I am able to borrow around $45,000- $50,000.

I am looking at ANZ, WBC, BHP, RIO, WPL.

I believe resources can still kick back.  What sort of split would people look at if they were in my shoes?


Advice please.


----------



## smoothsatin (9 October 2006)

*Re: margin loan approved Advice please*

IT all depends on your requirements, but i wouldn't buy bank shares because of inceasing competition and shrinking margins in many of their business units. You already have plenty of exposure to mining etc through BHP, so unless you have an exceptional understanding of commodities, maybe go elsewhere.

SEL is a good stock to hold, keep it, perhaps even increase your holdings and keep them for a bit (12 months at least) after they are transformed to MFS. 

Look into EPY MAA AEZ BBI, each are very different but something there might suit you preferences.

My investment themes going forward are continuing decreases in interest rates (thus Infrastructure and Prop trusts are good). This is for two main reasons:
1) The second wave of globalisation will kick in, i.e. increased labour mobility, in response to labour shortages in the west, this will put downward pressure on price levels/push interest rates downward in Wesern countries. 
2) Global macro imbalances will need to be sorted out (USA twin debts).
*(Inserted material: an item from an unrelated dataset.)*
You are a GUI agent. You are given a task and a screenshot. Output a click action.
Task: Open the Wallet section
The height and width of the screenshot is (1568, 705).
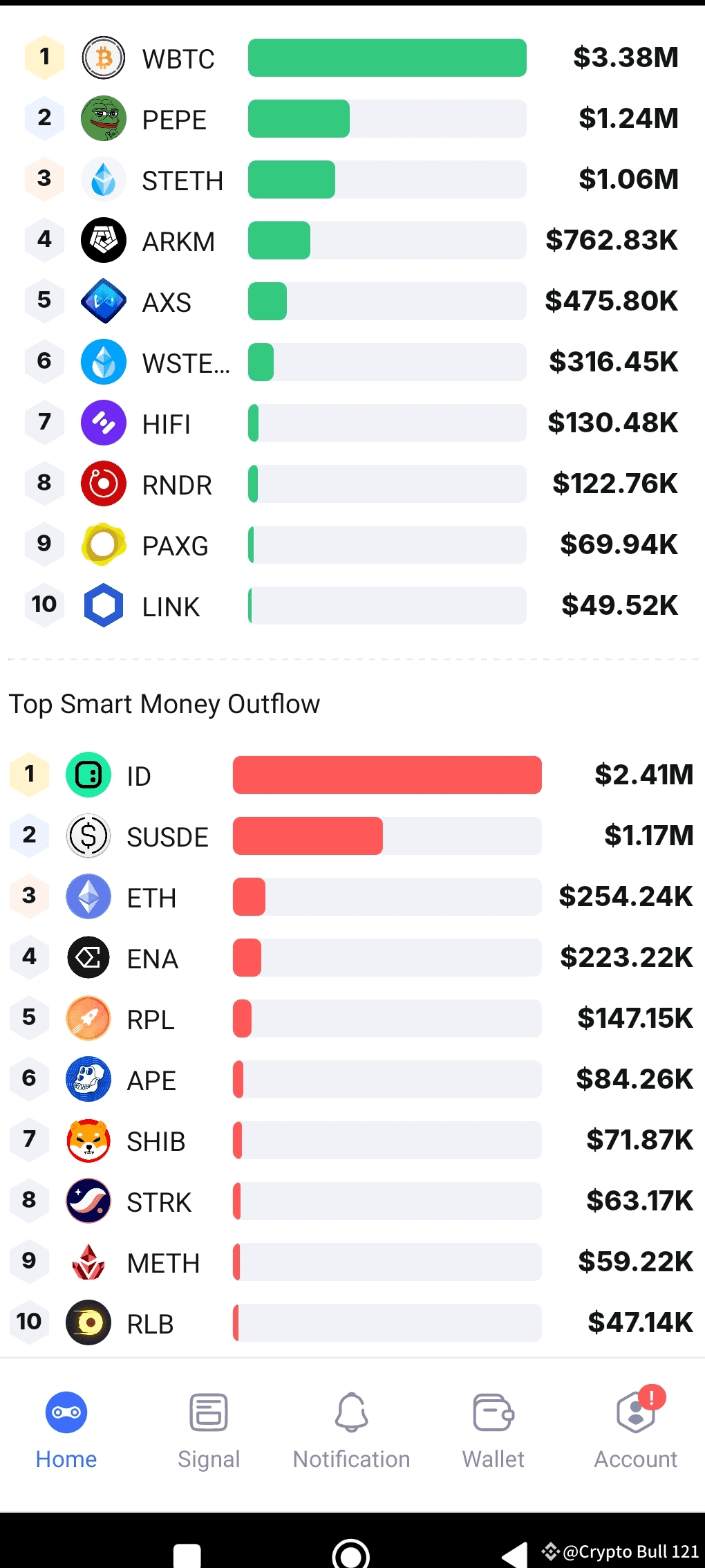click(x=492, y=1428)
Fiscal policy is useless to stimulate the US economy given the Governments high deficits already, so monetry policy will need to be eased (i.e interest rates decreased) to try and stimulate their economy.

Good luck with it...


----------



## tech/a (9 October 2006)

*Re: margin loan approved Advice please*

*You going to sit on them or TRADE them??*

Everyone is different.
I trade margin using a mechanical system which has even parcel sizes.
However if I was trading longerterm discretionary I would be holding those performing and moving funds from the non performers to the performers.
I would have stops that were tight and would take the stop well before margin calls.

Ive never had one!

You have many options you can weight your holdings as time goes buy into performers,you can ease into a position.
You can exit initial capital cost at some future date and trade profit only.
You can increase your holdings on increased equity.
You can hold 1 or multiple stocks depending on the market and the performance of those stocks.
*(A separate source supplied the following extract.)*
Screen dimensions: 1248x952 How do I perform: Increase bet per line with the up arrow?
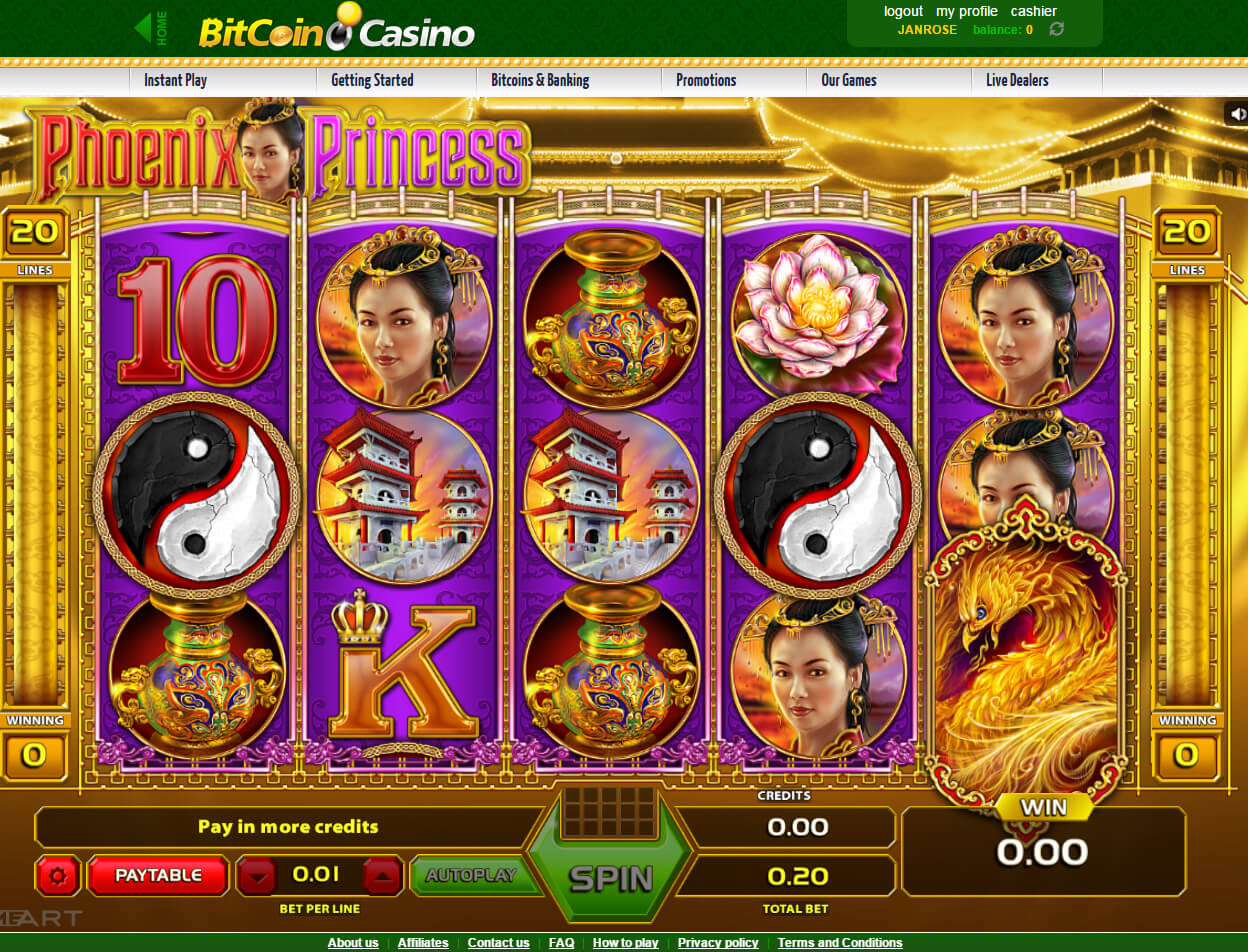(383, 876)
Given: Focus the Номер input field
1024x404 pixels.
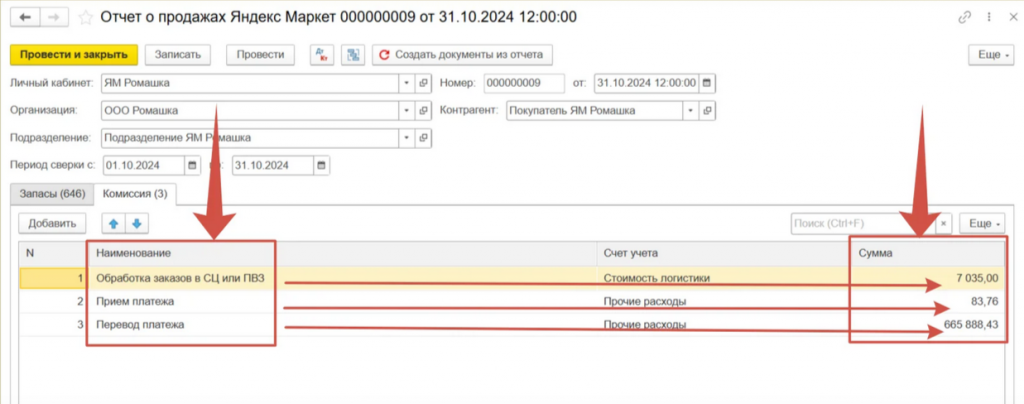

Think outside the square *but*

ALWAYS hold winners and CUT losers fast.
I personally have found from testing 100s of portfolios that is a stock retraces more than 10% of initial purchase price it only has a 23% chance of taking out the initial purchase price in the near future without falling more.

The main aim initially is to STAY IN THE GAME!

Enjoy.


----------



## Ken (9 October 2006)

*Re: margin loan approved Advice please*

E-Pay Asia Limited (EPY, formerly SkyNetGlobal Limited) focuses on the delivery of secured remote access to corporate networks, across multiple technologies, through one single service from anywhere in Australia and the rest of the world. The company has three business divisions, including Broadband, Lifestyle and Wireless Hotspots. 
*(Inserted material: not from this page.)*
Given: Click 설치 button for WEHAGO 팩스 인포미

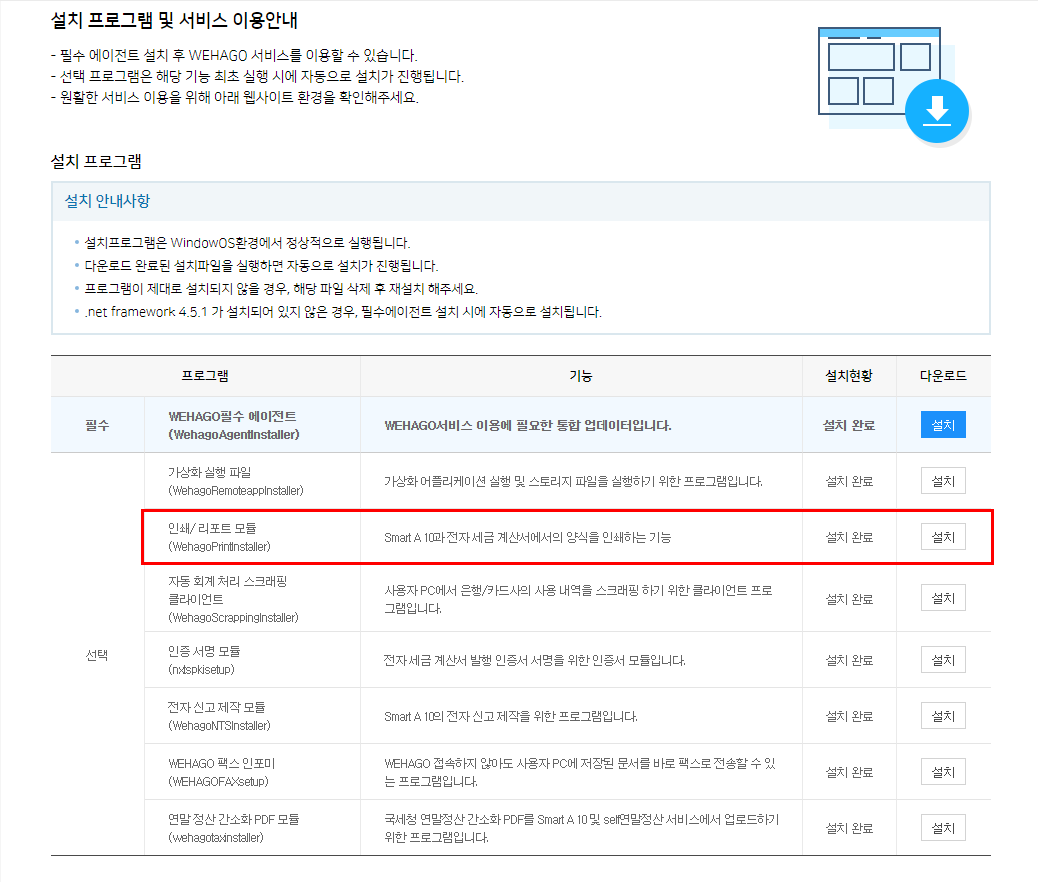Looking at the screenshot, I should [x=942, y=772].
thanks for the advice.  probly looks a bit high risk for me at this stage


----------



## smoothsatin (9 October 2006)

*Re: margin loan approved Advice please*

The business has now changed. In a nutshell, they buy bulk mobile phone time and sell it in smaller amounts through mainly monopoly/high traffic outlets to end use consumers. They are in prime position to lead the charge away from the old school "scratchy" manual way of buying phone credit.


----------



## Ken (9 October 2006)

*Re: margin loan approved Advice please*

i have been caught out a couple of times holding onto stocks which have dropped.

bought IGR at 18 cents now 14 cents.... 

i dont have a heap of them so i doesnt hurt too much,  but if i was trading big.... i would be down 20% plus


----------



## Ken (9 October 2006)

*Re: margin loan approved Advice please*

epy do you hold them?

if so what valuation would you see them in 1-2 years, are they over valued now?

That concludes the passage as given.